> **Task objective**
Omit the pictures, then reproduce exactly the line bearing "Given: Enable the Reverse checkbox" and every line after it up to and including the last line of the entries below.
-- Data supplied follows --
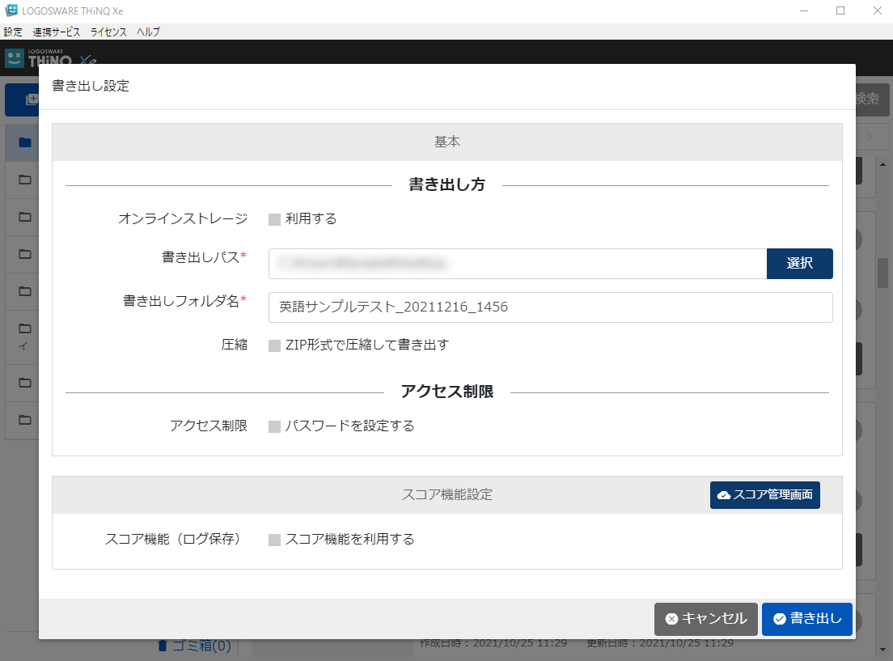Viewport: 893px width, 661px height.
Task: Enable the オンラインストレージ 利用する checkbox
Action: coord(274,219)
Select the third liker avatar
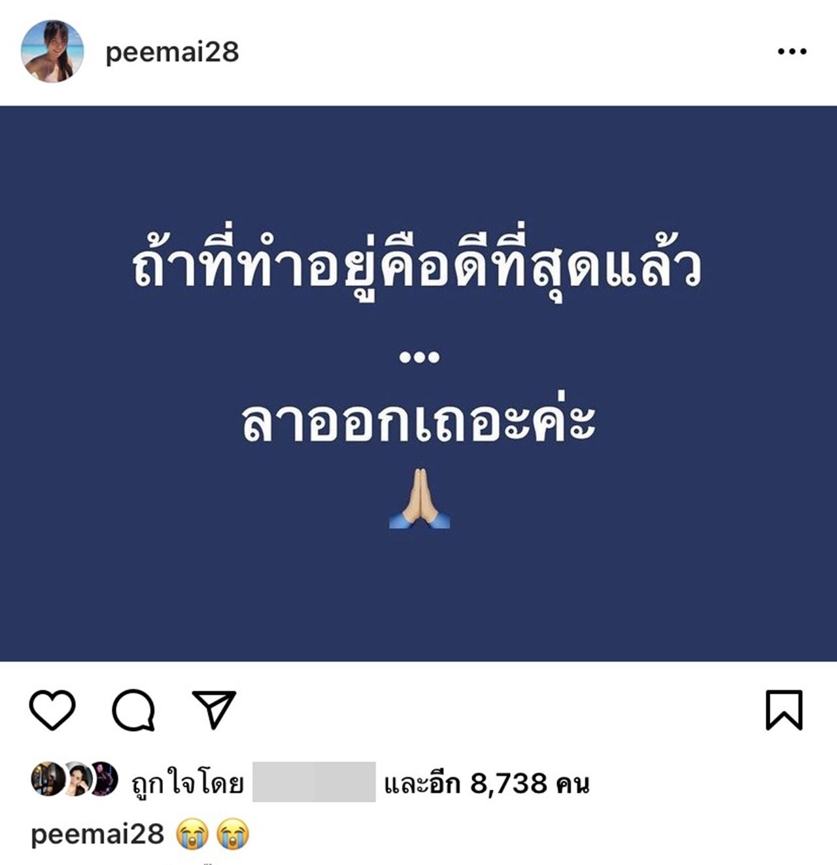The image size is (837, 865). coord(103,779)
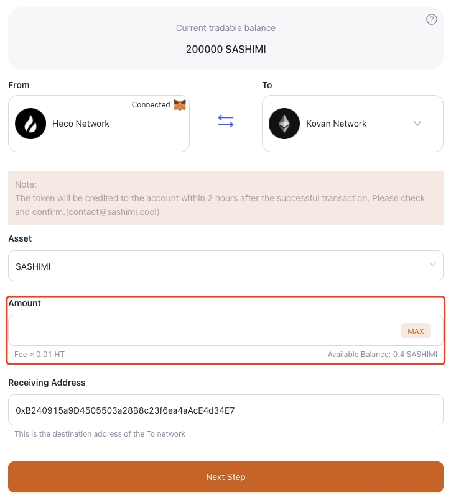Click the Kovan Network Ethereum logo
Image resolution: width=451 pixels, height=503 pixels.
tap(284, 124)
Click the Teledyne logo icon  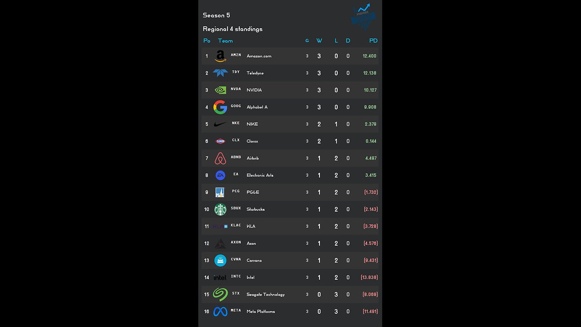pos(220,73)
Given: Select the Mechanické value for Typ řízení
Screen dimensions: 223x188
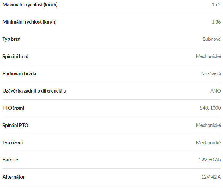Looking at the screenshot, I should coord(208,142).
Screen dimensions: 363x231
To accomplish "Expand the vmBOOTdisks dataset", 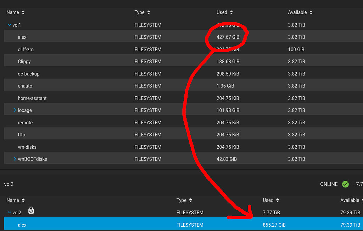I will (x=15, y=159).
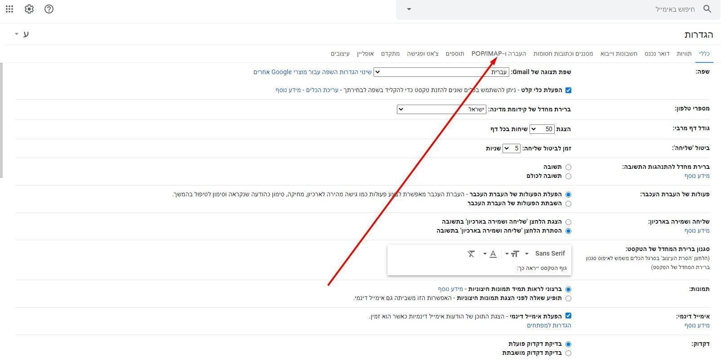
Task: Switch to the 'העברה ו-POP/IMAP' tab
Action: point(498,54)
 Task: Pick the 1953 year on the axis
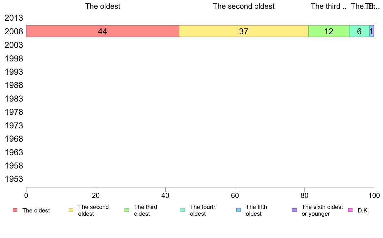tap(14, 179)
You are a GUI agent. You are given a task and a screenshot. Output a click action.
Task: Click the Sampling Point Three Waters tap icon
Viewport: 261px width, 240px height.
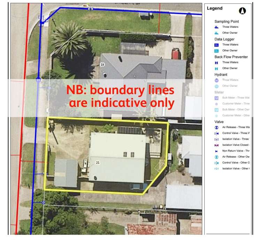(x=216, y=27)
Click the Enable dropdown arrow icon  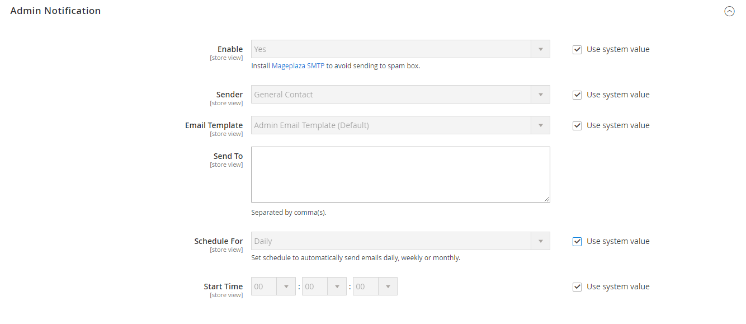[540, 49]
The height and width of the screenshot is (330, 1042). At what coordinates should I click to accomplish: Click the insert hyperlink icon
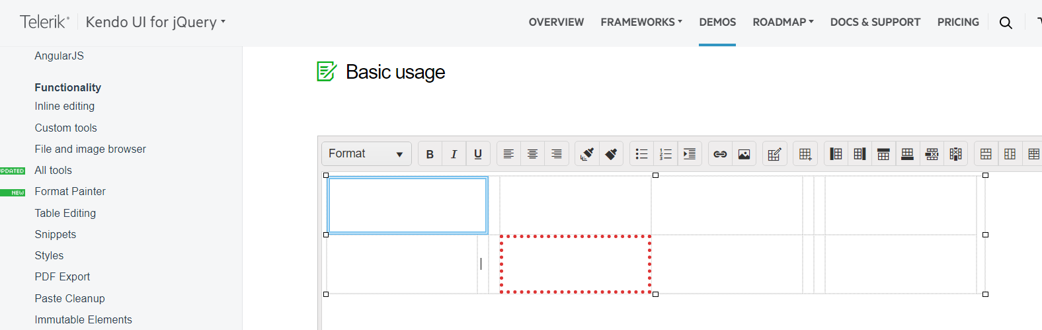coord(720,154)
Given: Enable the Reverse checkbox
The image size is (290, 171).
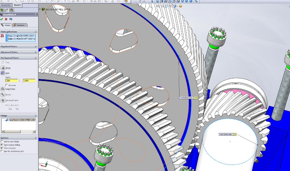Looking at the screenshot, I should (x=7, y=85).
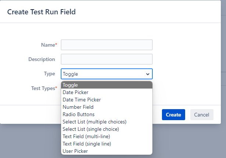Choose Radio Buttons field type
Viewport: 226px width, 158px height.
78,114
-- Data supplied concluded --
> **Output for this task**
Given: Enable the Reverse checkbox
The image size is (290, 171).
Looking at the screenshot, I should (x=7, y=85).
Choose Radio Buttons field type
Viewport: 226px width, 158px height.
78,114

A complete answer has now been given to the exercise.